Protest im Flieger Was macht man, wenn der eigene Urlaubstrip für den Sitznachbarn zur Abschiebung wird? Ein Aufruf für mehr Zivilcourage
Ausgabe 52/2014

Wer dieser Tage dem Winter entfliehen will, der steigt ins Flugzeug. In den meisten Fällen wird man dabei nicht mit größeren ethischen Fragen konfrontiert. Aber es gibt Ausnahmen: Was macht man, wenn der eigene Urlaubstrip für den Sitznachbarn zur Abschiebung wird? Wie soll man reagieren, wenn im gleichen Flugzeug ein Mensch sitzt, der gezwungen wird, Deutschland in Richtung einer ungewissen, oft gefährlichen Zukunft zu verlassen?

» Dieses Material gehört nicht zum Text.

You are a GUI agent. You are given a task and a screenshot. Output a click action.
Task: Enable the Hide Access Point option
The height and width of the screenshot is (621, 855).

Laut einer Anfrage der Linksfraktion sind im vorigen Jahr 7.289 Menschen auf dem Luftweg abgeschoben worden – nach Serbien, in die Türkei oder in den Irak. Viele dieser Abschiebehäftlinge saßen in regulären Passagiermaschinen deutscher Fluggesellschaften wie Lufthansa, Air Berlin oder Germanwings. „Schauen Sie nicht weg“, fordert deshalb die Menschenrechtsorganisation Pro Asyl Fluggäste auf, die Zeugen solch einer Abschiebung werden. In einem eigens für diese Fälle entworfenen Infoblatt erklärt die Organisation, wie eine Abschiebung durch zivilen Ungehorsam verhindert werden kann, indem man sich weigert, seinen Sitzplatz einzunehmen, und so das Starten des Flugzeugs unmöglich macht. Oder auch, indem man das Flugzeugpersonal auf die Abschiebung hinweist.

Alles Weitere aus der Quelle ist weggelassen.